根據網路安全行業門戶極牛網JIKENB.COM的梳理,這個惡意軟體攻擊稱為“Operation Layover”,該研究基於 Microsoft 安全情報團隊在 2021 年 5 月進行的先前研究,該研究深入研究了“針對航空航天和旅遊行業的動態活動,透過魚叉式網路釣魚電子郵件分發積極開發的載入程式,然後提供 RevengeRAT 或 AsyncRAT進行利用的攻擊”。

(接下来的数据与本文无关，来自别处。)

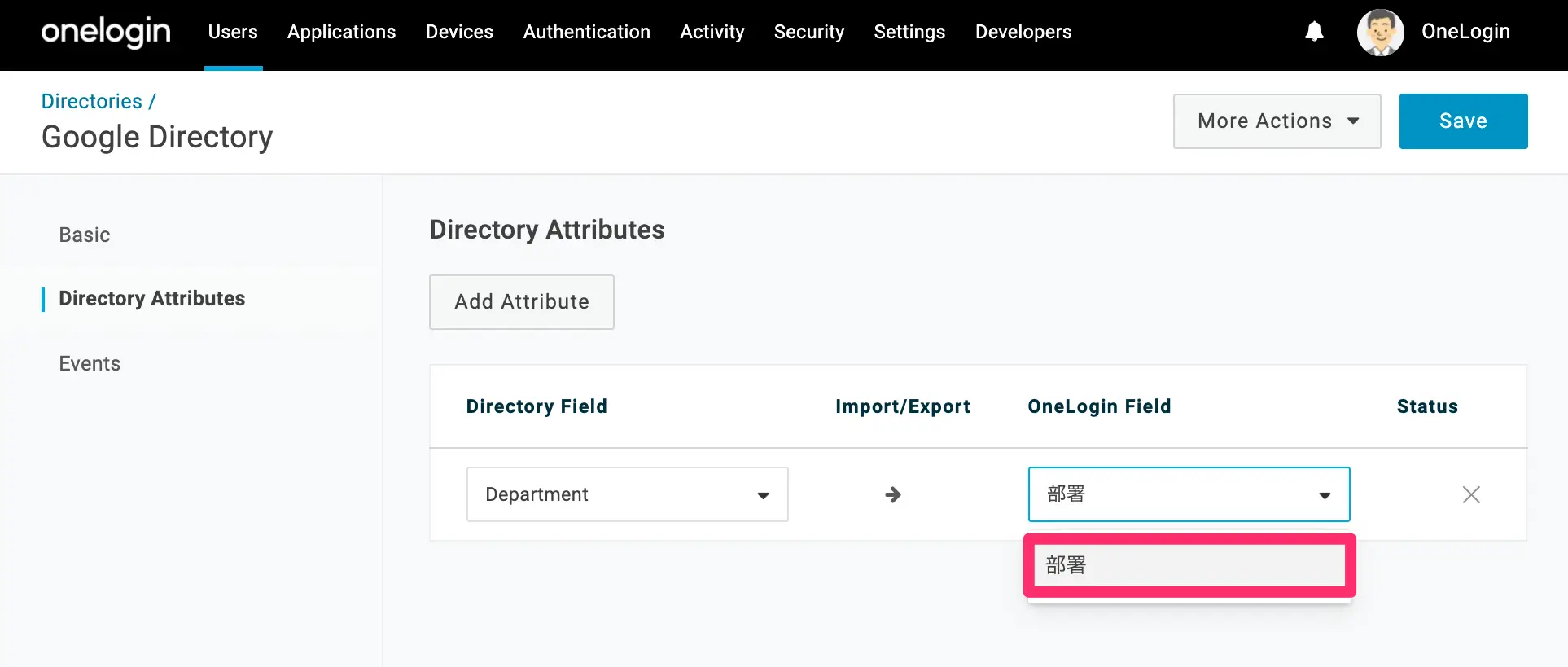
Task: Click the Add Attribute button
Action: pyautogui.click(x=521, y=302)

安全研究人員稱:“這個惡意軟體似乎在技術上並不複雜,自其活動開始以來就使用現成的惡意軟體,而沒有開發自己的惡意軟體。駭客還購買了允許在不被檢測到的情況下使用此類惡意軟體的加密器,多年來它使用了幾種不同的加密器,主要是在線上論壇上購買的”。
這個駭客組織至少自 2013 年以來一直非常活躍,這些攻擊涉及包含以航空或貨運業為中心的特定誘餌文件的電子郵件,這些文件聲稱是 PDF 檔案,但連結到託管在 Google Drive 上的 VBScript 檔案,最終導致AsyncRAT 和 njRAT 等遠端訪問木馬 (RAT) 的傳播。Cisco Talos發現了 31 種不同的航空主題誘餌,這類惡意軟體的歷史可以追溯到 2018 年 8 月。
根據網路安全行業門戶極牛網JIKENB.COM的梳理,對與攻擊中使用的不同域相關的活動的進一步分析表明,攻擊者將多個 RAT 編織到他們的活動中,將基礎設施用作 Cybergate RAT、AsyncRAT 和批處理檔案的命令和控制 (C2) 伺服器作為惡意軟體鏈的一部分來下載和執行其他惡意軟體。
安全研究人員說:“許多駭客的技術知識有限,但仍然能夠操作 RAT 或資訊竊取者,在適當的條件下對大公司構成重大風險。在這種情況下,看似簡單的活動實際上是一項持續執行三年的活動,針對整個行業使用偽裝成不同密碼器的現成惡意軟體”。